Schoettmer Pork Farm

People for Pig Care

The person – more than the resume – must meet Keith’s criteria for a job at their family farm.

“We are more interested in the person than their abilities when we hire,” Keith says. “Our philosophy is all about people. The pigs are the vehicle this farm survives with,
but it’s the people who make a difference.”

Keith says he can train a new hire how to raise pigs, as long as the person is passionate, well-rounded and demonstrates care for the animals. The family also occasionally employs interns on their pig farm to expose them to the industry. The grandkids visit to learn about hard work, animal care, machinery and interaction among people. And it remains a long-standing policy that any employee’s kids can work on the farm for the summer. The practice further promotes the farm’s family atmosphere and helps instill the work ethic that the Schoettmers’ own four kids gained from their farm upbringing.

Darla even washes all the employees’ work clothes for farm biosecurity and as an added employee perk. Through it all, the family strives to exceed the expectations for worker environment, one of six components of the We Care ethical principles.

“Consumers begin to doubt when they hear stories, and they get questions in their mind,” Keith says. “The best thing that we can do as farmers is to show them what we are really doing and be as transparent as possible. We invite them to our farms and in our barns.”

Schoettmer Pork Farm

Environment is a Farm Priority

Friends, relatives, fellow churchgoers and even strangers have visited the Schoettmer farm for hog roasts, various pork dinners and farm tours. And after hundreds of tours, Keith receives a consistent response: “Wow, I didn’t realize how clean it would be.”

New technology and new ways of caring for the animals and the environment make pig farms much different than his grandfather’s generation, Keith says. For example, the farm washes and sanitizes barn spaces between uses for biosecurity reasons. They also store manure in highly regulated and secured waste containment systems.

The farm applies the manure, a natural fertilizer, at appropriate agronomic rates on a neighboring farmer’s fields. The manure provides necessary nutrients for the corn crop, which the Schoettmers then buy to feed the pigs. And the life cycle continues.

“We feel we have a God-given responsibility to take care of the environment that has been entrusted to us,” Keith says. “That means every day we are conscience of the impact we have on the environment to preserve it for future generations.”


  1. Riitta

    January 29, 2020 at 12:15 am

    “I can still hear them screaming in their pain”

    This is what a protester for anti-pig cruelty mentioned when setting foot into the farm.

    Inside a sprawling Indiana farm, piglets just hours old lay dead or dying on a filthy floor, barely inches above a massive lagoon overflowing with the waste of thousands of abused animals. Mother pigs, crammed inside metal crates, lay helpless while their babies cried out in agony just out of their reach.

    A typical slaughterhouse kills about 1,000 hogs per hour.
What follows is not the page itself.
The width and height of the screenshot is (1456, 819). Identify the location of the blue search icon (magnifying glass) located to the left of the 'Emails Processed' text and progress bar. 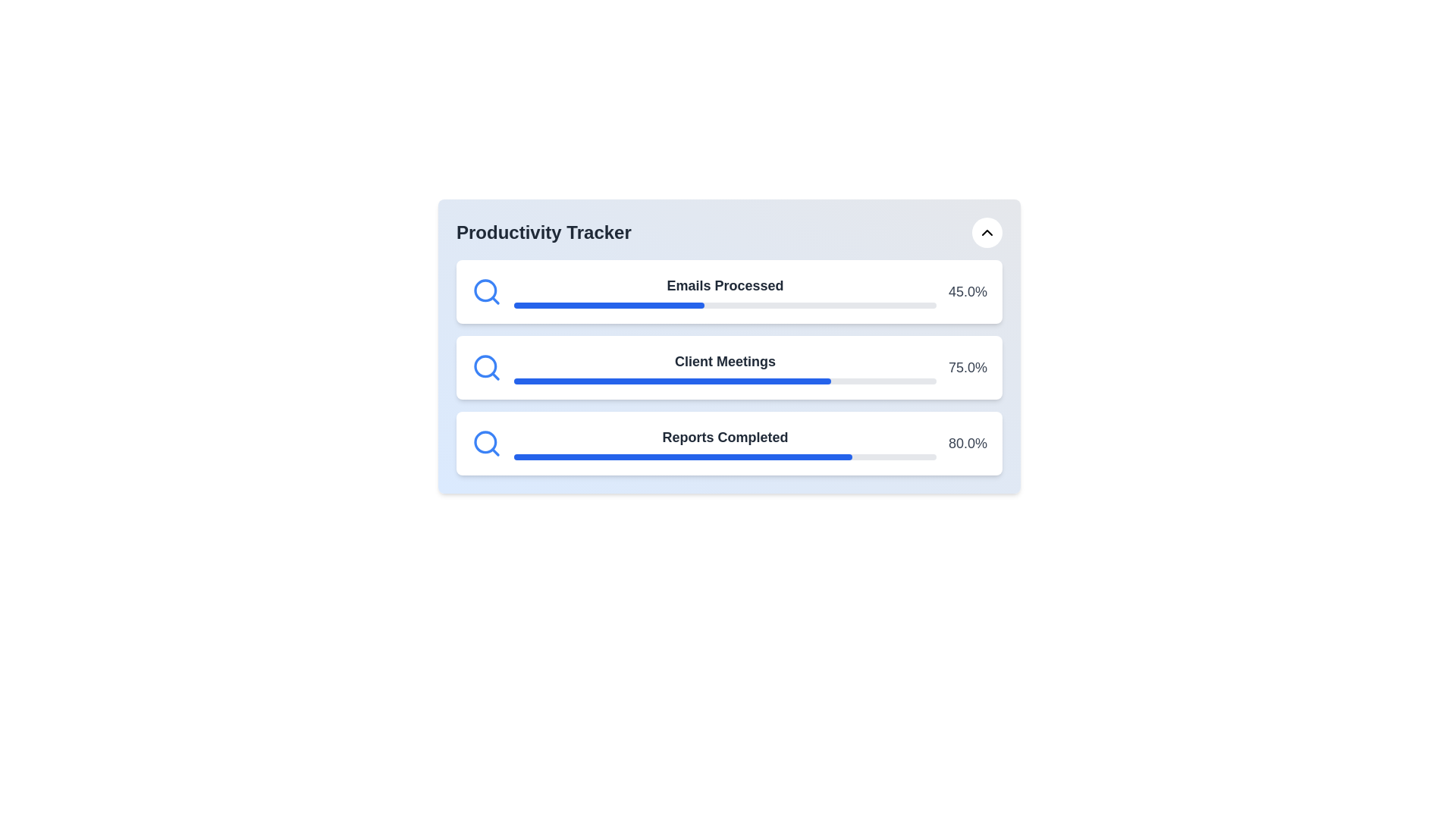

The sheer number of animals killed makes it impossible for pigs’ deaths to be humane and painless. Because of improper stunning, many hogs are alive when they reach the scalding-hot water baths, which are intended to soften their skin and remove their hair.

    Pigs are highly intelligent and this is not acceptable in my opinion. Please stop now!

    – Riitta

    • Kayla

      February 22, 2021 at 12:19 am

      What happened when you were there?